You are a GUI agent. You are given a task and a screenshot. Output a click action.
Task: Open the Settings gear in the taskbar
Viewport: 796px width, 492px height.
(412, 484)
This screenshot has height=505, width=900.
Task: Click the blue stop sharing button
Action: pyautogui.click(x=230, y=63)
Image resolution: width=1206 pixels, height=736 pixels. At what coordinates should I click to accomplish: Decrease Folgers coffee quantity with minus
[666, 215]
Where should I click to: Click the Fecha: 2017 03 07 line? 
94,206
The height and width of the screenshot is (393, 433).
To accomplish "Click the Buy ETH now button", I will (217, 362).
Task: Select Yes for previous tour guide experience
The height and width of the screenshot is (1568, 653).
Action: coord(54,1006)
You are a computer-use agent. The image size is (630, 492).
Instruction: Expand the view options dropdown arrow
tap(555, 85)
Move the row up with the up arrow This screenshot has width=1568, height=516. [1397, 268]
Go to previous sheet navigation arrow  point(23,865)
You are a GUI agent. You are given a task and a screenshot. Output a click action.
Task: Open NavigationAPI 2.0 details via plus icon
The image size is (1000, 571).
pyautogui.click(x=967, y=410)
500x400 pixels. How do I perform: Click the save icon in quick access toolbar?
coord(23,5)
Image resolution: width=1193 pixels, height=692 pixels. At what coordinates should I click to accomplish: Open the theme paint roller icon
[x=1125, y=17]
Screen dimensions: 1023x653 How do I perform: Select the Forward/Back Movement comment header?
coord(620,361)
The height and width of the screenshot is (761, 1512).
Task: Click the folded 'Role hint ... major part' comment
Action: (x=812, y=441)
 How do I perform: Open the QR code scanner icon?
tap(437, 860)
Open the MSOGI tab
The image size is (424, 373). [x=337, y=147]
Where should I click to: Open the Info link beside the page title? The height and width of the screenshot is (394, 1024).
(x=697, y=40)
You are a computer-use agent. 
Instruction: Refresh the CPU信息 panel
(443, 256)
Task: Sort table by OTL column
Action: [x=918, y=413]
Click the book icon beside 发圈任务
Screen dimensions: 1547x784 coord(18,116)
____
ASSIGNMENT |
In the answer, restate word for word each line from the one with "Move the row" through the end of the material above.

TASK SOLUTION |
Move the row up with the up arrow This screenshot has width=1568, height=516. [1397, 268]
Go to previous sheet navigation arrow  point(23,865)
You are a GUI agent. You are given a task and a screenshot. Output a click action.
Task: Open NavigationAPI 2.0 details via plus icon
The image size is (1000, 571).
pyautogui.click(x=967, y=410)
500x400 pixels. How do I perform: Click the save icon in quick access toolbar?
coord(23,5)
Image resolution: width=1193 pixels, height=692 pixels. At what coordinates should I click to accomplish: Open the theme paint roller icon
[x=1125, y=17]
Screen dimensions: 1023x653 How do I perform: Select the Forward/Back Movement comment header?
coord(620,361)
The height and width of the screenshot is (761, 1512).
Task: Click the folded 'Role hint ... major part' comment
Action: (x=812, y=441)
 How do I perform: Open the QR code scanner icon?
tap(437, 860)
Open the MSOGI tab
The image size is (424, 373). [x=337, y=147]
Where should I click to: Open the Info link beside the page title? The height and width of the screenshot is (394, 1024).
(x=697, y=40)
You are a computer-use agent. 
Instruction: Refresh the CPU信息 panel
(443, 256)
Task: Sort table by OTL column
Action: [x=918, y=413]
Click the book icon beside 发圈任务
Screen dimensions: 1547x784 coord(18,116)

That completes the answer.